§ EXCERTO PARA LER
+ + + +
A CNPD realça a disponibilidade do Hospital do Barreiro para corrigir as diferentes falhas na gestão de acessos e repositórios clínicos, mas não deixa de considerar que a responsabilidade da unidade de saúde como «elevada», «quanto à violação das restrições dos níveis de acesso dos profissionais aos dados pessoais dos clientes, uma vez que conscientemente permitiu associar o grupo funcional de “médico” a quem apenas deveria estar credenciado com o perfil de “técnico”».
A CNPD também responsabiliza a administração do Hospital do Barreiro por não ter tomado as medidas necessárias para garantir que as contas de médicos que já não estavam a trabalhar no Barreiro eram eliminadas.
+ + + +
§ OBJETIVO DO EXERCÍCIO
Por favor, atualize o excerto sobre a CNPD, começando nas palavras "A CNPD realça" e parando depois de "Barreiro eram eliminadas.". Nesse trecho, substitua "Hospital do Barreiro" por "hospital".

§ DADOS FORNECIDOS
+ + + +
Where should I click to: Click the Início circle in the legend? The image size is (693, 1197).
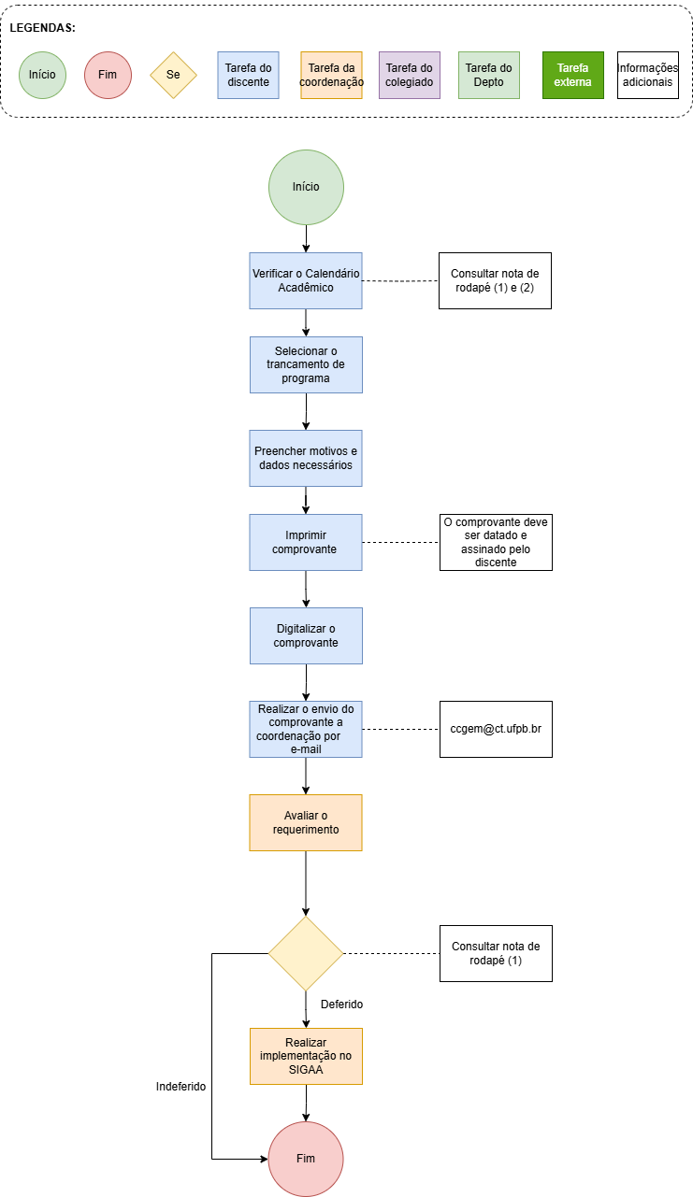(x=42, y=75)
+ + + +
§ RESPOSTA ESCRITA
A CNPD realça a disponibilidade do hospital para corrigir as diferentes falhas na gestão de acessos e repositórios clínicos, mas não deixa de considerar que a responsabilidade da unidade de saúde como «elevada», «quanto à violação das restrições dos níveis de acesso dos profissionais aos dados pessoais dos clientes, uma vez que conscientemente permitiu associar o grupo funcional de “médico” a quem apenas deveria estar credenciado com o perfil de “técnico”».
A CNPD também responsabiliza a administração do hospital por não ter tomado as medidas necessárias para garantir que as contas de médicos que já não estavam a trabalhar no Barreiro eram eliminadas.